* REQUIREMENT 1
Using the text on Typhoon Ampil, answer these questions:
(a) At what time, on what date, and where did Ampil make landfall?
(b) What happened to the subtropical high as the typhoon strengthened?
(c) What is the grid resolution of the simulation domain?
* REQUIREMENT 2
Repeat word for word the part of the Typhoon Ampil text from "Typhoon Ampil was" up to and including "improve forecast skills.".

Typhoon Ampil was the tenth named storm in the 2018 Pacific typhoon season. It formed over the northwest Pacific Ocean at 1200 UTC on 18 July 2018 and moved northwest after its formation. At about 0500 UTC on 22 July, Ampil made its landfall in Shanghai, China, located at (30°N, 120°E), which had been the third typhoon to hit Shanghai directly since 1949. For most typhoons, the most destructive period is during their landfall, and the damage is usually caused by typhoons with strong intensity and a long lifespan [33]. Ampil lasted for more than 60 h after its landfall, and it brought heavy and persistent precipitation. Therefore, it is necessary to study the rainstorm process related to Ampil and to find potential ways to improve forecast skills.

Figure 1 shows the typhoon circulation by National Centers for Environmental Prediction (NCEP) Final (FNL) Operational Global Analysis data [34]. The generation and development of many destructive tropical cyclones are closely related to the large-scale environment of subtropical anticyclones [35,36,37]. Sufficient moisture flux was observed in the east of Taiwan to Ampil’s inner core area, and the subtropical anticyclone was largely affected when the intensity of Ampil increased. With the increasing typhoon, the subtropical high extended westward and moved southward. Forced by the subtropical anticyclone, Ampil tended to move along the periphery of it. Satellite radiance data information can provide monitoring of a large area of the Earth. Compared to conventional observations, the high temporal and spatial resolution of the radiance data facilitates more precise initial conditions for the numeric weather forecast model [38,39]. Thus, an accurate initial condition of the circulation is essential to improve the forecast of Ampil by assimilating FY-3D MWHS-2 radiance data.

3.2. Experimental Design

The Advanced Research WRF (ARW) [40,41] Version 4.2 is employed in our current study. Figure 2 shows the simulation domain with the center located at (31°N, 123°E) and the best track of Typhoon Ampil. The horizontal grid size is 559 × 469, and the grid resolution is 9 km. Vertically, there are 57 layers with the model top at 10 hPa. The 0.25° × 0.25° Global Forecast System (GFS) reanalysis data are used to provide the initial and boundary conditions. Some parameterizations used in this study include the Thompson microphysics scheme [42], the Yonsei University (YSU) boundary layer scheme [43], the Goddard short wave radiation scheme [44], the Rapid Radiative Transfer Model (RRTM) longwave radiation scheme [45], the Noah Land surface model, and the Grell–Freitas cumulus parameterization scheme [46].

* DATA LINES
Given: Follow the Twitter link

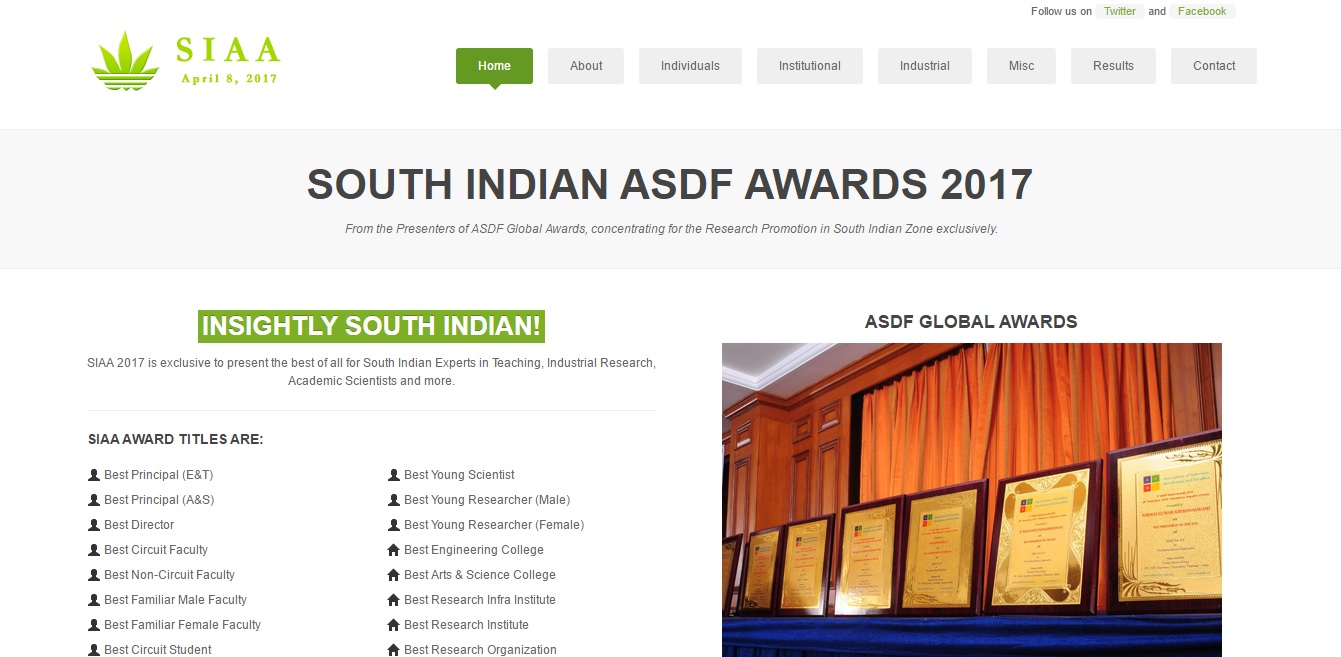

* EXERCISE SOLUTION 1
(a) Ampil made landfall at about 0500 UTC on 22 July in Shanghai, China.
(b) The subtropical high extended westward and moved southward.
(c) The grid resolution is 9 km.

* EXERCISE SOLUTION 2
Typhoon Ampil was the tenth named storm in the 2018 Pacific typhoon season. It formed over the northwest Pacific Ocean at 1200 UTC on 18 July 2018 and moved northwest after its formation. At about 0500 UTC on 22 July, Ampil made its landfall in Shanghai, China, located at (30°N, 120°E), which had been the third typhoon to hit Shanghai directly since 1949. For most typhoons, the most destructive period is during their landfall, and the damage is usually caused by typhoons with strong intensity and a long lifespan [33]. Ampil lasted for more than 60 h after its landfall, and it brought heavy and persistent precipitation. Therefore, it is necessary to study the rainstorm process related to Ampil and to find potential ways to improve forecast skills.